Tax proposals in a handful of US states could make the wealthy a little poorer each year.
In nine places, legislators are introducing legislation that would impose annual taxes on richer people. Some proposals aim to tax people based on their accumulated wealth. Other changes would tax activities associated with wealthier taxpayers, such as earning capital gains.
In what the Tax Foundation describes as a “coordinated effort,” legislators in several of these states unveiled wealth tax proposals on the same day — Jan. 19.
Following are the states where those with deep pockets may soon be asked to dig a little deeper at tax time.
California is notorious for its high taxes — the top rate in the Golden State is 13.3% — and a new wealth tax proposal would increase the obligation for the state’s richest citizens.
Initially, the tax would impact the richest of the rich, with those who have a worldwide net worth north of $1 billion paying an extra 1.5% tax annually.
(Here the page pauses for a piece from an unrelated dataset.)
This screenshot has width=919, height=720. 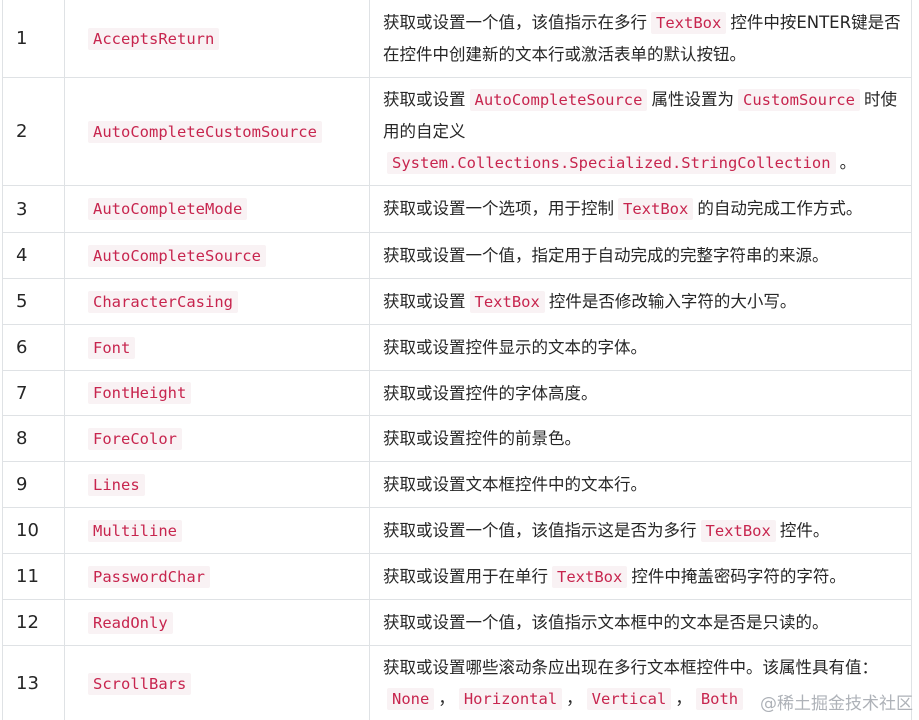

The tax would begin as early as 2024.
By 2026, households with a net worth of more than $50 million would pay out an extra 1% each year.
Proposals to raise taxes on the wealthy in Connecticut include:
- Higher taxes on the homes of the wealthy
- A 5% surcharge on capital gains and dividends for those with more than $500,000 in income, and 20% for those with $100 million or more
- Increasing the corporate business tax
The price of living in paradise could soon rise for the ultra-wealthy.
Proposals in Hawaii to tax the rich include levying ordinary income tax rates on capital gains. Also, there is a move to impose Hawaii’s estate tax when nonresidents make transfers of property.
California has nothing on Illinois when it comes to proposals to tax billionaires.
Illinois legislators are weighing a hefty 4.95% annual tax on the net worth of anyone worth at least $1 billion.
Illinois State Rep. Will Guzzardi — who introduced the bill — says states are collaborating on their tax-raising efforts in an attempt to prevent billionaires from moving to new states once higher taxes become a reality in their current state.
As he told Bloomberg Tax:
“That’s part of why we are working as a multistate coalition. We want to send a message that there is nowhere to hide.”
Maryland Delegate Julie Palakovich Carr is proposing an extra 1% tax on some types of capital gains. As she told The Washington Post:
“On a gut level, people realize that working for your money is not the same as passively getting income.”
Bloomberg Tax reports that in Minnesota, proposed legislation would “lower the exemption cutoff for the estate tax.”
The publication did not provide additional details.
The Tax Foundation reports that a pending proposal means that wealthy New York City residents may soon pay nearly 30% taxes on capital gains income.
The foundation notes that such a tax would be “about 50 percent higher than the 20 percent federal tax on long-term capital gains.”
Additionally, The Washington Post reports that a proposal from state Sen. Gustavo Rivera “would tack on an extra 7.5 percent tax on capital gains for New York married couples with income above $550,000, and 15 percent for couples with income above $1.1 million.”
A proposal in Oregon would add a new tax bracket of 13% that would apply to those with incomes of more than $500,000.
Incidentally, Oregon — like nearly every other state in this article — is also one of “27 States That Are Raising Their Minimum Wage in 2023.”
Wealthy citizens in Washington may soon pay a 1% tax on their total assets annually. Those with assets above $250 million would be impacted.
However, the Tax Foundation notes that a major hurdle stands in the way of the legislation, saying that “a wealth tax is transparently in conflict with Washington’s state constitution,” but also noting that such a reality “has not stymied prior proposals.”